> Extrait à lire:

____________________

« Wo-Man » et « Point Zéro » d'Amala Dianor
Actuellement en tournée avec Wo-Man et Point Zéro, présentés en janvier au Théâtre de la Ville, Amala Dianor est toujours un danseur d’exception.
C’était il y a quelques jours au théâtre des Abbesses à Paris. Une soirée de première, dans le cadre du festival Faits d’hiver (jusqu’au 16 février), donnant à voir deux pièces du chorégraphe Amala Dianor. La première, Wo-Man, était la recréation de l’iconique solo Man Rec (2014) jadis interprété par Amala lui-même, et cette fois confié ou plutôt transmis de belle manière à la prometteuse jeune danseuse Nangaline Gomis.
La seconde, Point Zéro, réunissait sur scène aux côtés d’Amala deux de ses complices de longue date, Johanna Faye et Mathias Rassin. Depuis sa présentation en février puis en octobre derniers à la Maison de la danse de Lyon (voir article DCH), le trio avait visiblement évolué, moins sombre et plus jouissif que dans sa première version. Nous était ici offert un pur moment de danse, à la fois collectif et individuel, où chacun avait sa part dans une fluide alternance de points de vue, de styles et de gestuelles : concentrée et puissante chez Johanna Faye, par ailleurs membre du collectif FAIR-E à la tête du Centre chorégraphique de Rennes; façon boule d’énergie chez Mathias Rassin alias B-Boy Thias, passé maître dans l’art de mixer street dance et top-rock, l’une des disciplines du hip-hop hop; et enfin souveraine avec Amala Dianor.

____________________

> Données fournies:

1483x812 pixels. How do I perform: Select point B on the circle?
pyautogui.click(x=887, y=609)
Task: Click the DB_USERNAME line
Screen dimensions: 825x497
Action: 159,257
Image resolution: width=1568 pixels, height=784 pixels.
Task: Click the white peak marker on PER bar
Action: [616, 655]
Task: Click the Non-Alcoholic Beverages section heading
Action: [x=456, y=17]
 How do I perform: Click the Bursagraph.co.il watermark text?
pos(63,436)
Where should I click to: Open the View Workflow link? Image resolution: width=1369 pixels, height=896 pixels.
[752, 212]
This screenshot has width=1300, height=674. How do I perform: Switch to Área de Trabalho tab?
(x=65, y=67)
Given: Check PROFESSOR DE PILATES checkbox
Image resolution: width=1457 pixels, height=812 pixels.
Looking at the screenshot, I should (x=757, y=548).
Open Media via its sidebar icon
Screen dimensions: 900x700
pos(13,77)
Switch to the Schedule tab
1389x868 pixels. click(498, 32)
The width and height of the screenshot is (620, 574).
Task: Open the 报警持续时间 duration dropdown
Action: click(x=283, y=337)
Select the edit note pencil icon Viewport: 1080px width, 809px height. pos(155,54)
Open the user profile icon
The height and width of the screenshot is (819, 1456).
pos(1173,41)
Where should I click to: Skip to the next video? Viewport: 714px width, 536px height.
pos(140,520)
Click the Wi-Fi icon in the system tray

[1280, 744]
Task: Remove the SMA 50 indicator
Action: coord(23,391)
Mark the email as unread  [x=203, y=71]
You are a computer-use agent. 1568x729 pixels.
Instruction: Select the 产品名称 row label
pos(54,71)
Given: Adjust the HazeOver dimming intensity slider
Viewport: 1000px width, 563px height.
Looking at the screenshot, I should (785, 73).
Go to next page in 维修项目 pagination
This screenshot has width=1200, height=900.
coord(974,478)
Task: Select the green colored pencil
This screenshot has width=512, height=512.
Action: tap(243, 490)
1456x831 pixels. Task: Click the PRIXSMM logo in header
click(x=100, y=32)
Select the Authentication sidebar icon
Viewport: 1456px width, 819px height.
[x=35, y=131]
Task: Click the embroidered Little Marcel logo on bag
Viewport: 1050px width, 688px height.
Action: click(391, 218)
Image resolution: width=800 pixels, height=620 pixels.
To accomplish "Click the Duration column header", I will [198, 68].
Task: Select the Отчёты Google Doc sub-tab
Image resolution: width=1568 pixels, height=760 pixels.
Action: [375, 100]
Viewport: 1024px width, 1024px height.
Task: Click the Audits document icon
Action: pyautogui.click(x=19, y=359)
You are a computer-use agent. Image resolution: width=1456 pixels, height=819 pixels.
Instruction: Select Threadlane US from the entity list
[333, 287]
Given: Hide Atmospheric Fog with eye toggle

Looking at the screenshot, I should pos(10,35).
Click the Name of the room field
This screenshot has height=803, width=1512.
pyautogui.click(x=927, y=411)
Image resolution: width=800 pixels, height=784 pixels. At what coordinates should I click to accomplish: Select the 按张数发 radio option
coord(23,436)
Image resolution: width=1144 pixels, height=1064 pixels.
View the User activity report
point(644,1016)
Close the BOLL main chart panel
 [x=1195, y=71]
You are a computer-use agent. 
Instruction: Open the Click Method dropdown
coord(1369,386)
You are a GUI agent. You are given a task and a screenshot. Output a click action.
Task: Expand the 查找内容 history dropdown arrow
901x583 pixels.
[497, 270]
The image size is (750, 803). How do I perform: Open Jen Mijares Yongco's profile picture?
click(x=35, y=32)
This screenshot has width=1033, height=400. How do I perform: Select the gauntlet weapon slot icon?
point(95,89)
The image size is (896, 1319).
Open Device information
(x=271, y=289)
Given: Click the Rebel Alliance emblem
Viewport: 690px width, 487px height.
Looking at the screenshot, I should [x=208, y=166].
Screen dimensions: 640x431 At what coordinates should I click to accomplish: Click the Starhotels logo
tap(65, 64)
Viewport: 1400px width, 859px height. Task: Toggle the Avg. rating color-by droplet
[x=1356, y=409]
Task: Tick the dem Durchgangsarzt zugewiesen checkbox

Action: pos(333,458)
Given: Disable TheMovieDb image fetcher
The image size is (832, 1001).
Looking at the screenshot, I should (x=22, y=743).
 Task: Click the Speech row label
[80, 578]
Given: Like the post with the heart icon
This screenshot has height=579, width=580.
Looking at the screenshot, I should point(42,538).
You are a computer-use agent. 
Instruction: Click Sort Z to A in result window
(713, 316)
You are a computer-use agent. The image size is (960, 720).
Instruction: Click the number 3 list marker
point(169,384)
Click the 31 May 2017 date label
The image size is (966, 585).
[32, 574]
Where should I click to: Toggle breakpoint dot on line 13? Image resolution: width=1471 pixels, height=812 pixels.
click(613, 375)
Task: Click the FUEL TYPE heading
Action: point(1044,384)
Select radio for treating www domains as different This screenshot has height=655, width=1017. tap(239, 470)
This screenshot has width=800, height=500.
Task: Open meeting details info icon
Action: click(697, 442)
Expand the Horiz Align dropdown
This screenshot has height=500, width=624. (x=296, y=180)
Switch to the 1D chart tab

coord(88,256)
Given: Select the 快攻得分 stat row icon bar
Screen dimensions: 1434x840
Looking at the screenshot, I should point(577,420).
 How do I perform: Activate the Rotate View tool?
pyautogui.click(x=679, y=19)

____________________

> À faire:
1) Indiquez si chacune des affirmations suivantes concorde avec l’article sur Amala Dianor, en répondant par oui ou par non et en citant mot pour mot le passage décisif. (a) Wo-Man est la recréation d’un solo datant de 2014. (b) Point Zéro est un solo dansé par Amala Dianor seul. (c) Le festival Faits d’hiver se poursuit jusqu’au 16 février.
2) Prolongez l’article sur Amala Dianor à partir de sa dernière phrase.

> Résultats:
1)
(a) Oui : « la recréation de l’iconique solo Man Rec (2014) ».
(b) Non : « réunissait sur scène aux côtés d’Amala deux de ses complices de longue date, Johanna Faye et Mathias Rassin ».
(c) Oui : « dans le cadre du festival Faits d’hiver (jusqu’au 16 février) ».

2)
Photos © Romain Tissot
Quel que soit le talent de ses deux partenaires, force est en effet de reconnaître quon ne voyait - presque - que lui. Non qu’il ne laisse à ces derniers une place équitable, ni cherche à accaparer le plateau. Sa présence, au contraire, était toute de retenue et de légèreté, « sans rien en lui qui pèse ou qui pose ». Mais le moindre de ses gestes était un moment de grâce, qui transcendait l’instant comme la pièce elle-même. Si la silhouette n’est plus tout à fait celle du jeune homme gracile de ses débuts versant hip hop, notamment au festival Suresnes Cités Danse, ou contemporain dans la troupe d’Emmanuel Gat, le danseur demeure toujours aussi aérien et d’une impeccable élégance de lignes - jusqu’au bout des ongles, comme dans le ballet classique. Conjuguant break dance et apesanteur, travail au sol et élévation, il réussissait en outre à donner à ses mouvements un supplément d’âme. Une virtuosité venue de l’intérieur, très loin de la démonstration à l’épate à laquelle ses aptitudes naturelles auraient pu le restreindre.
Parce qu’elles impriment durablement la rétine, ces qualités particulières avaient par contraste quelque peu troublé la vision du premier spectacle de la soirée. L’engagement et la danse déliée de Nangaline Gomis ne pouvaient faire tout à fait oublier le souvenir du même solo interprété par son auteur. Nul doute toutefois que la personnalité affirmée de cette jeune professionnelle - diplômée du CNSMD de Lyon, elle conjugue notamment une formation en danse africaine et contemporaine - ne lui permette bientôt de s’approprier totalement cette expression à la première personne de la rage d’exister.
Isabelle Calabre
Vu au Théâtre de la Ville - Les Abbesses, à Paris le 25 janvier 2022, dans le cadre du Festival Faits d'Hiver.
En tournée les 4 et 5 mars 2022 à Angers
Le 10 mars à Annecy.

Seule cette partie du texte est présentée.